Start of Listed records

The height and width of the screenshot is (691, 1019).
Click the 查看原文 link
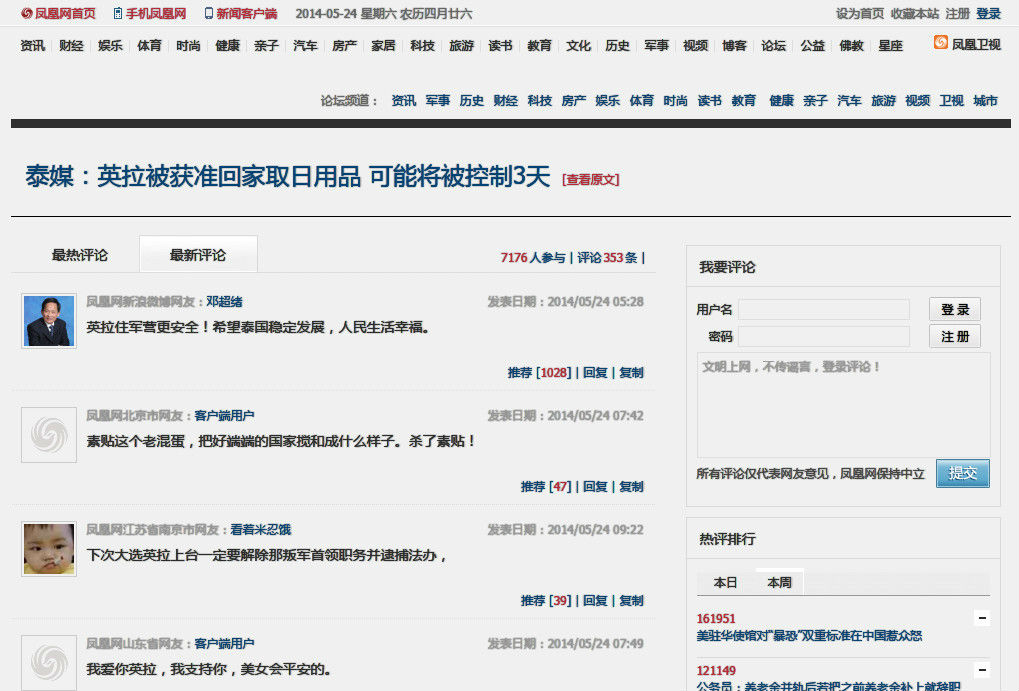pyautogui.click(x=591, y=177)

End of Listed records
Start of Listed records

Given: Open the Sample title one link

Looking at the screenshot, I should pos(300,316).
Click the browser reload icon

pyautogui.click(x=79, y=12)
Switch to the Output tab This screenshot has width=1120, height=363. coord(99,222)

End of Listed records

Activity: Search the entries for "height" and copy out each line that has it.

Answer for this exercise:
The height and width of the screenshot is (691, 1019).
Switch to the Output tab This screenshot has width=1120, height=363. coord(99,222)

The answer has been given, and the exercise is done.